Apolipoprotein A-I at the Interface of Vascular Inflammation and Arthritis
- arthritis, psoriatic
- arthritis, rheumatoid
- lupus erythematosus, systemic
- Lyme disease
Decreased high-density lipoprotein cholesterol (HDL-C) levels are associated with an increased risk of atherosclerosis and its atherothrombotic complications. This has spawned numerous randomized human atherosclerosis trials of measures to indirectly or directly elevate HDL to directly test the HDL hypothesis.1,2 HDL functions, beyond reverse cholesterol transport, include antithrombotic effects, stimulation of endothelial nitric oxide release, and shuttling of microRNAs.
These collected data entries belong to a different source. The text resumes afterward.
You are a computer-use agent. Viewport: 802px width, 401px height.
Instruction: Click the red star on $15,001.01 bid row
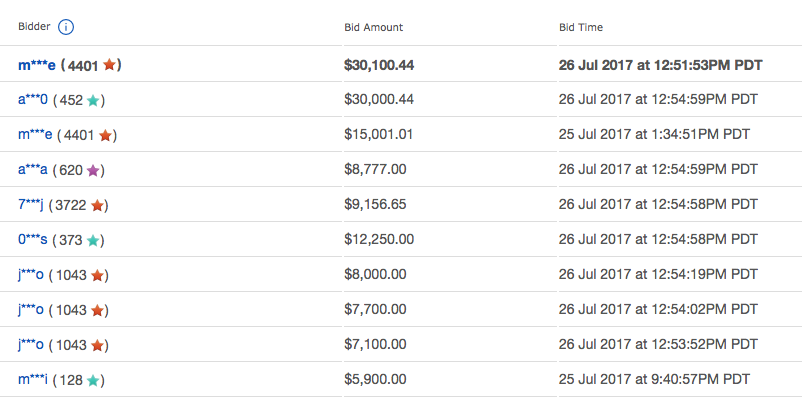105,136
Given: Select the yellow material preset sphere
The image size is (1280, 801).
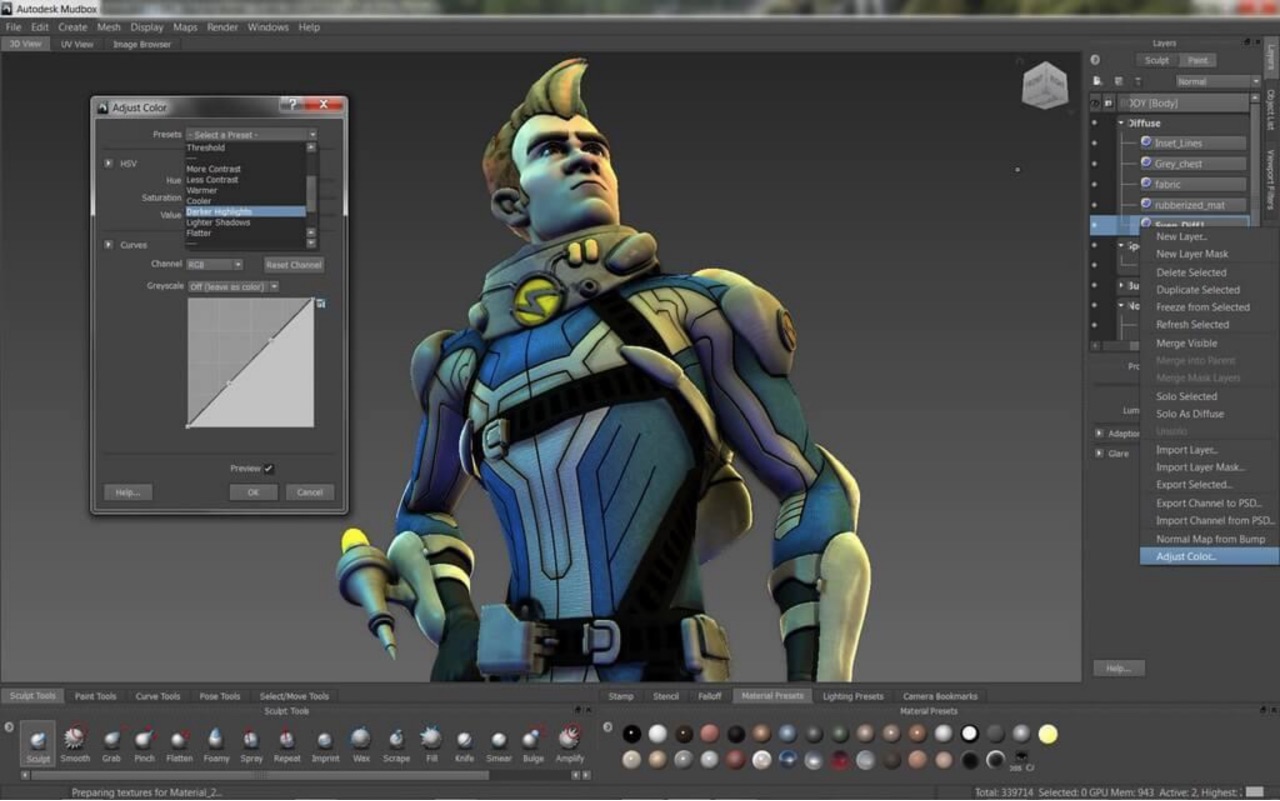Looking at the screenshot, I should [1047, 735].
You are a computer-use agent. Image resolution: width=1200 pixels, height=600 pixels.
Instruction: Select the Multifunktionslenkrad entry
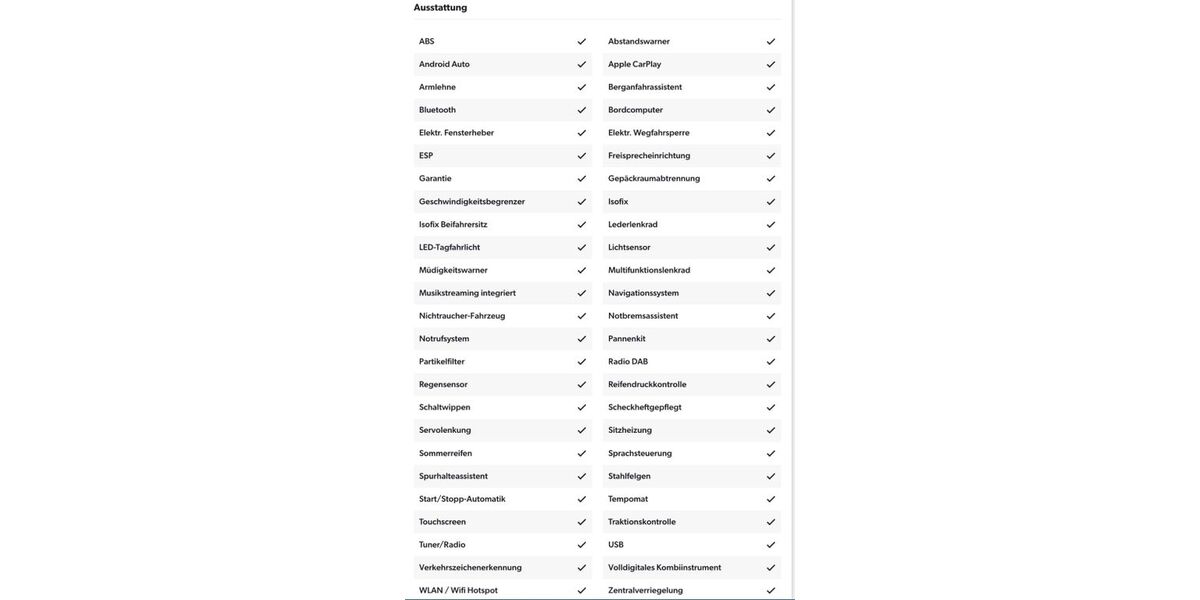pyautogui.click(x=649, y=270)
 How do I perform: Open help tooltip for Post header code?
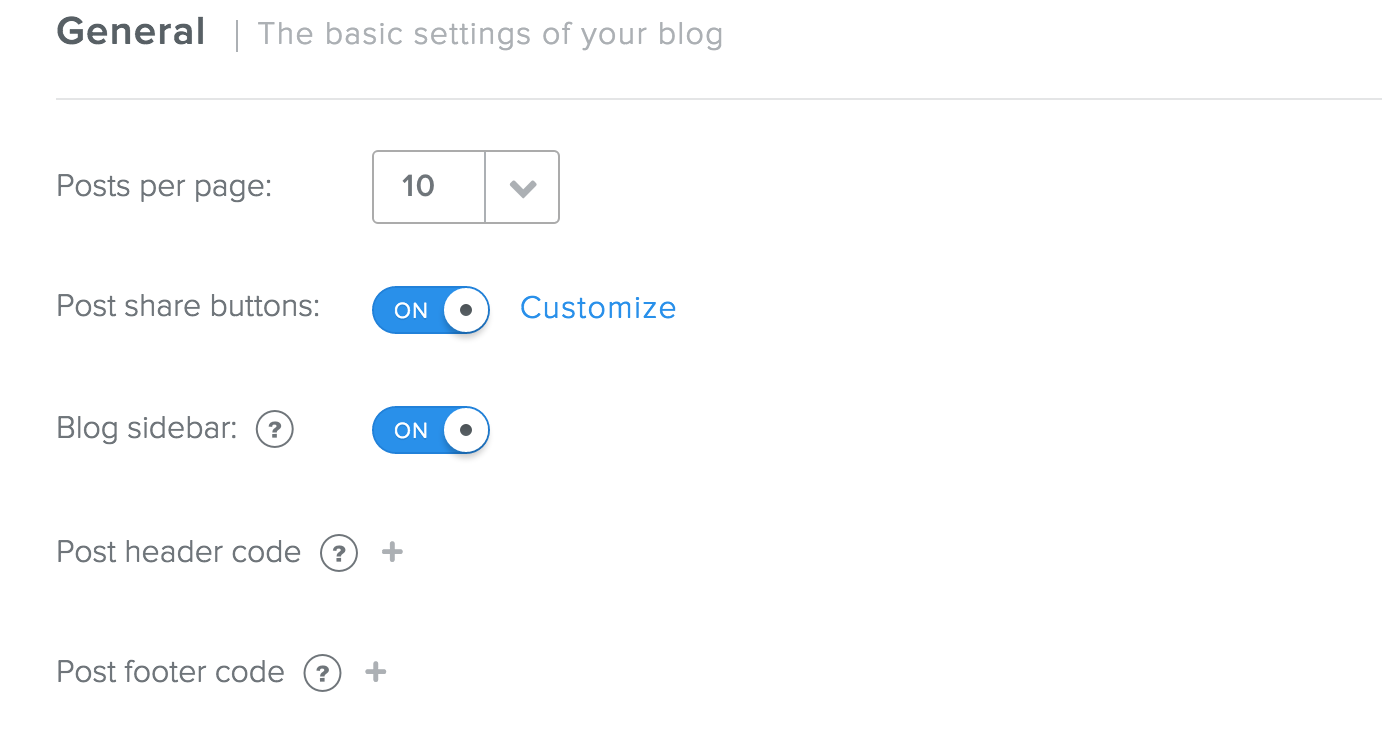pyautogui.click(x=339, y=553)
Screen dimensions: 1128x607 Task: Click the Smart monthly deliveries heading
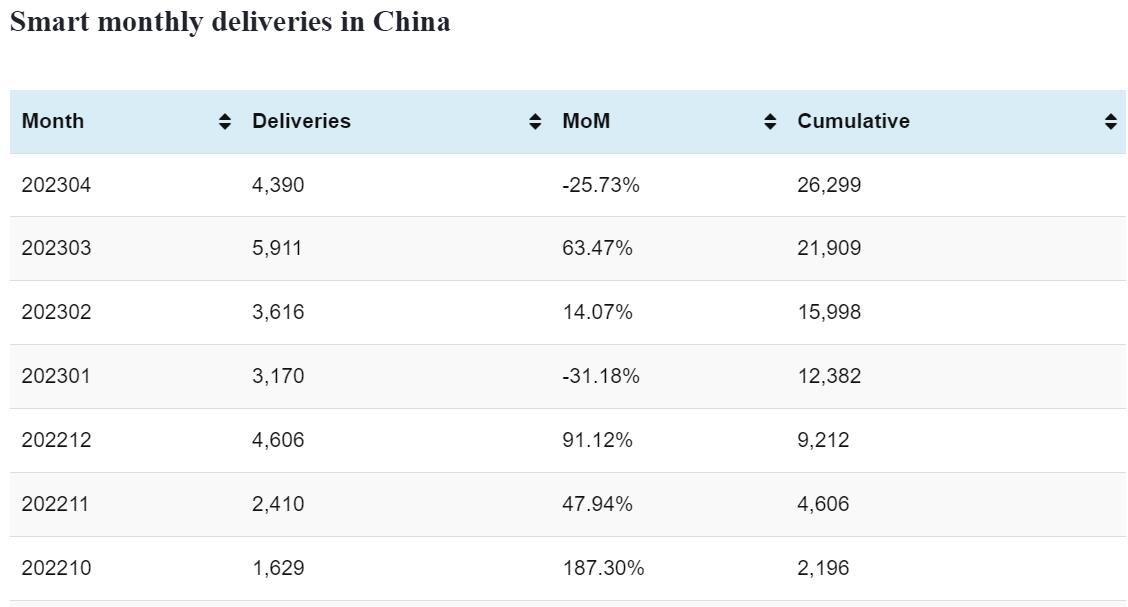pos(230,22)
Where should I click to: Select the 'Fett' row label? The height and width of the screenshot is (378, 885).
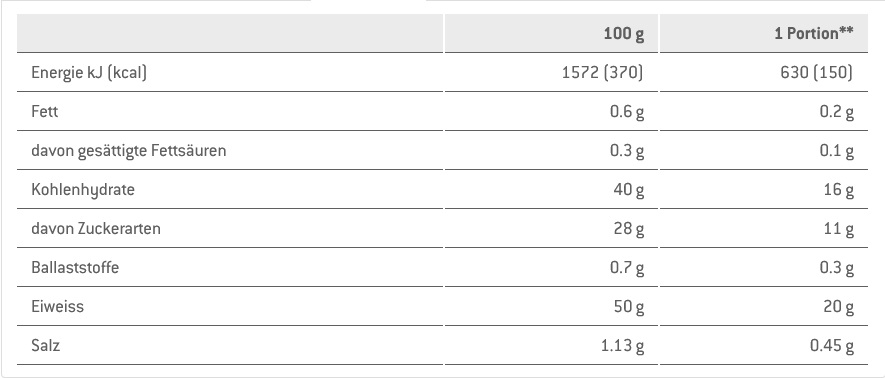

Moreover, HDL and its principal apolipoprotein A-I (apoA-I) suppress vascular inflammatory responses in experimental atherogenesis and arterial injury,3,4 though such effects seem modulated by genetic background.5 Significantly, primary extravascular inflammatory processes promote quantitative and qualitative modulation of HDL and apoA-I. This is exemplified by 3 conditions (rheumatoid arthritis [RA], systemic lupus erythematosus [SLE], and gout) in which there is coexisting inflammatory arthritis and increased susceptibility to atherosclerosis, but with differences in mechanisms affecting HDL levels and properties of plasma HDL (see Figure).